Memori Ramadan: Harmoni Demonstrasi Tritura di Tengah Bulan Puasa

JAKARTA - Aksi demonstrasi mahasiswa 1965-1966 adalah hal yang paling diingat dalam sejarah bangsa. Segenap rakyat Indonesia sudah tak tahan dengan pemerintahan Presiden Soekarno. Kehidupan rakyat dibuat sulit dengan harga-harga yang melambung tinggi.

Apalagi pemerintah dianggap lembek dengan Partai Komunis Indonesia (PKI) pascagerakan 30 September (G30S). Mahasiswa pun gelorakan Tritura. Jalanan dijadikan panggung utama. Aksi “turun ke jalan” itu bahkan tetap dilakoni pada bulan Ramadan.

Narasi politik sebagai panglima dikenal sebagai ciri utama Pemerintahan Bung Karno. Mimpi besar Bung Karno supaya Indonesia dikenal dunia ada baiknya. Politik mercusuar pun jadi ajian. Soekarno banyak membangun proyek-proyek besar. Dari kompleks olahraga kelas dunia hingga monumen kebangsaan. Antara lain kompleks olahraga Gelora Bung Karno, Monumen Nasional, Monumen Pembebasan Irian Barat, Hotel Indonesia, dan lain-lainnya.

Data Mentah:
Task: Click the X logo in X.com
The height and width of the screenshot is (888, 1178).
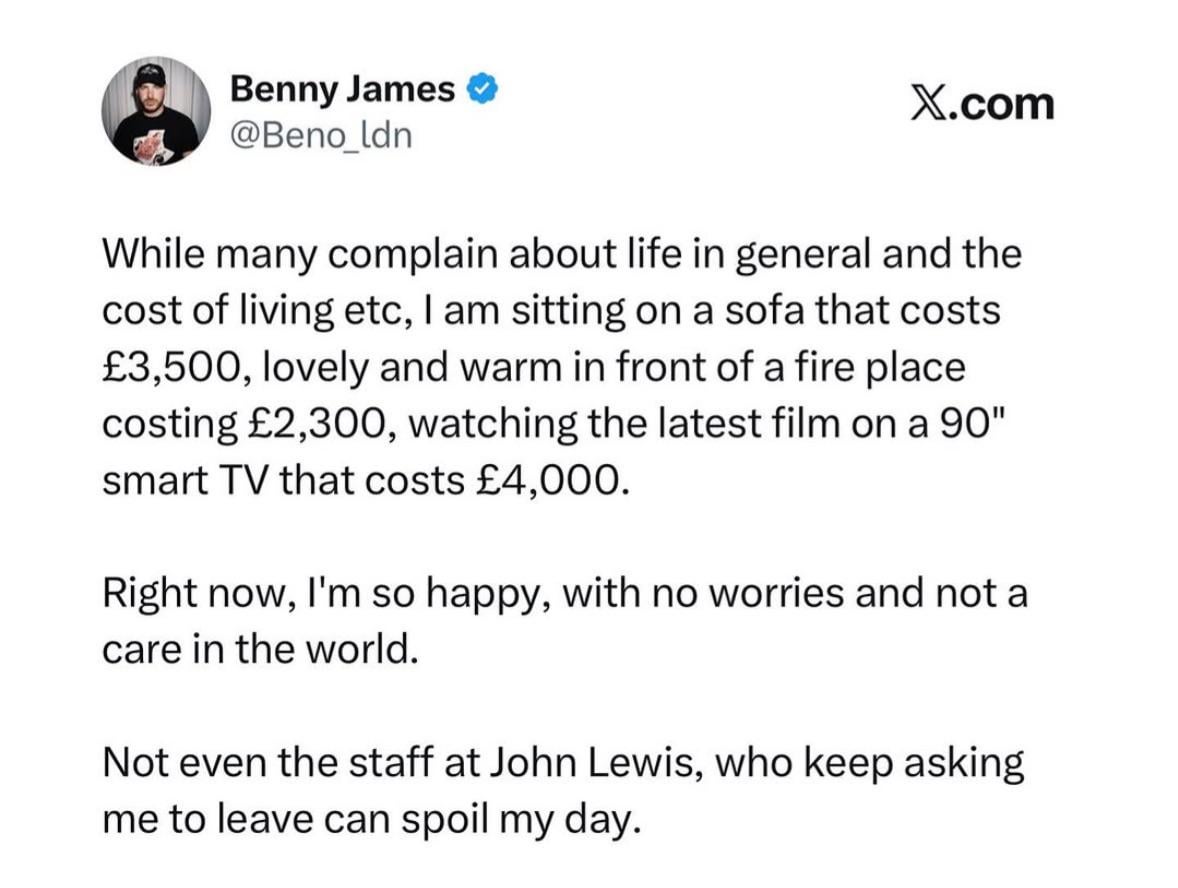Action: click(929, 103)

Tugas Wajib:
1: Ubah paragraf yang diawali "Narasi politik sebagai panglima" dalam teks kutipan menjadi daftar butir. Pertahankan fakta utamanya.
2: Jawab pertanyaan berikut berdasarkan teks kutipan:
(a) Pada tahun berapa aksi demonstrasi mahasiswa itu berlangsung?
(b) Apa yang dijadikan panggung utama oleh mahasiswa?
(c) Kompleks olahraga apa yang disebut sebagai salah satu proyek Soekarno?

Jawaban Lengkap:
1:
- Politik sebagai panglima dikenal sebagai ciri utama pemerintahan Bung Karno.
- Bung Karno bermimpi besar agar Indonesia dikenal dunia, dan politik mercusuar menjadi andalannya.
- Soekarno membangun banyak proyek besar, dari kompleks olahraga kelas dunia hingga monumen kebangsaan.
- Contohnya: kompleks olahraga Gelora Bung Karno, Monumen Nasional, Monumen Pembebasan Irian Barat, dan Hotel Indonesia.

2:
(a) 1965-1966.
(b) Jalanan.
(c) Gelora Bung Karno.